Document passage
▼

# How long should you cook spices out for?



## chrisbristol (Feb 16, 2014)

When you make a curry or something like that how long should you cook the spices out for?  When I make a basic curry sauce I generally cook the spices out for quite a while. Should you cook them out for a long time or should it just be a quick thing?

Ow by the way when I say cook out I mean fry them in the pan with some onions before I add the rest of the ingredients


----------



## chefwriter (Oct 31, 2012)

I believe the point of doing that is to bring out the oils in the spices. You can generally tell when that happens by the aroma. As in much of cooking, when you can smell it, you're done. A few minutes is typically enough. Indian cooking often asks for toasting the spices either in a dry pan first or in a bit of clarified butter (ghee). Naturally this is a good technique whatever food you are cooking as it has a powerful impact on a dish but does not take very long. Of course, then the rest of the ingredients would be added prior to any more length in cooking time.

▲

Task description
Write the next part of the forum thread on frying spices, starting after its final sentence. The lines that come after this thread can be skipped.

Available data
▼

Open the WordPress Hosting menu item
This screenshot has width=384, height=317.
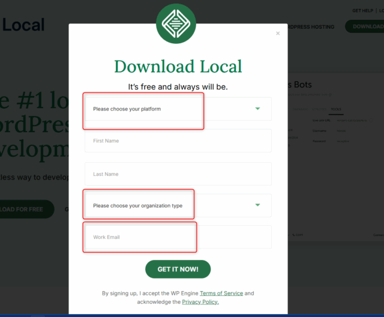coord(312,27)
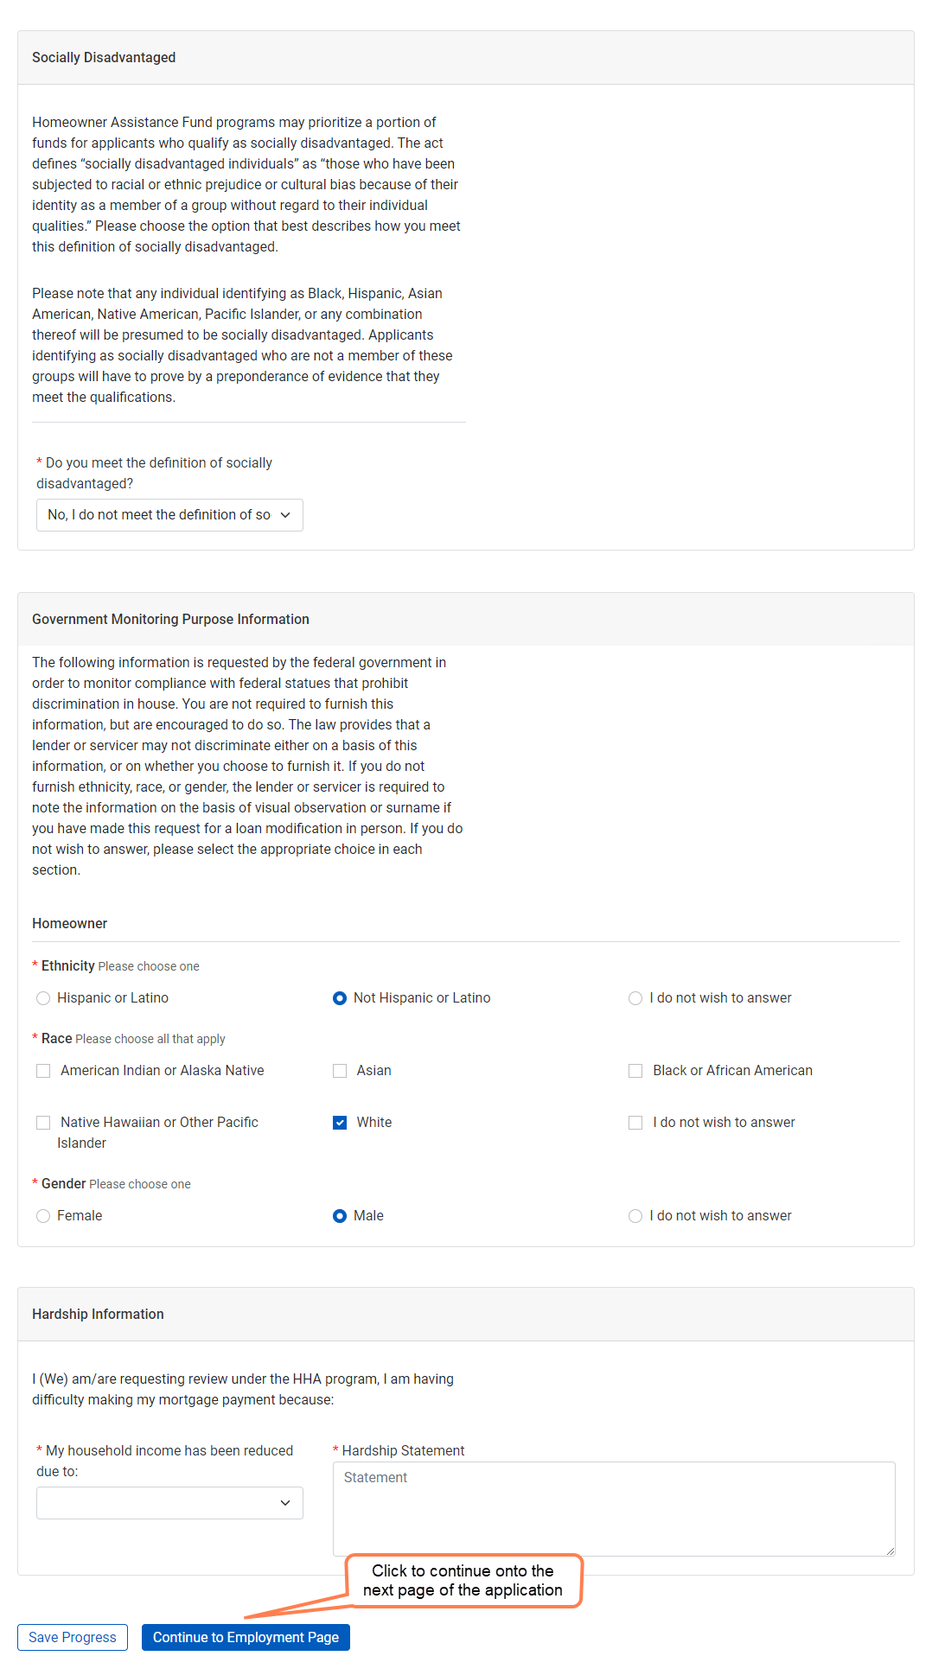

▲

The answer
----------



## chefedb (Apr 3, 2010)

Depends on what dish you are making. Example you can tie herbs in a bunch and pull them out at any time same goes for bay leaves  or'  Bouquet Garni' as its called sometimes in classical cuisine.


----------



## chrisbristol (Feb 16, 2014)

chefwriter said:


> I believe the point of doing that is to bring out the oils in the spices. You can generally tell when that happens by the aroma. As in much of cooking, when you can smell it, you're done. A few minutes is typically enough. Indian cooking often asks for toasting the spices either in a dry pan first or in a bit of clarified butter (ghee). Naturally this is a good technique whatever food you are cooking as it has a powerful impact on a dish but does not take very long. *Of course, then the rest of the ingredients would be added prior to any more length in cooking time. *


I tend to say it is done when it is lost that kind of dusty smell. When you smell them at first they kind of smell like they have been thrown in the air a few minutes ago and you are smelling the remanence. After a while of cooking they loose that smell and you can't smell the spices so much. I'm wondering if I might be cooking them for 2 long and taking some of the flavour away.

I'm a bit confused by what you ment in your last sentence that I have highlighted?


----------



## chefwriter (Oct 31, 2012)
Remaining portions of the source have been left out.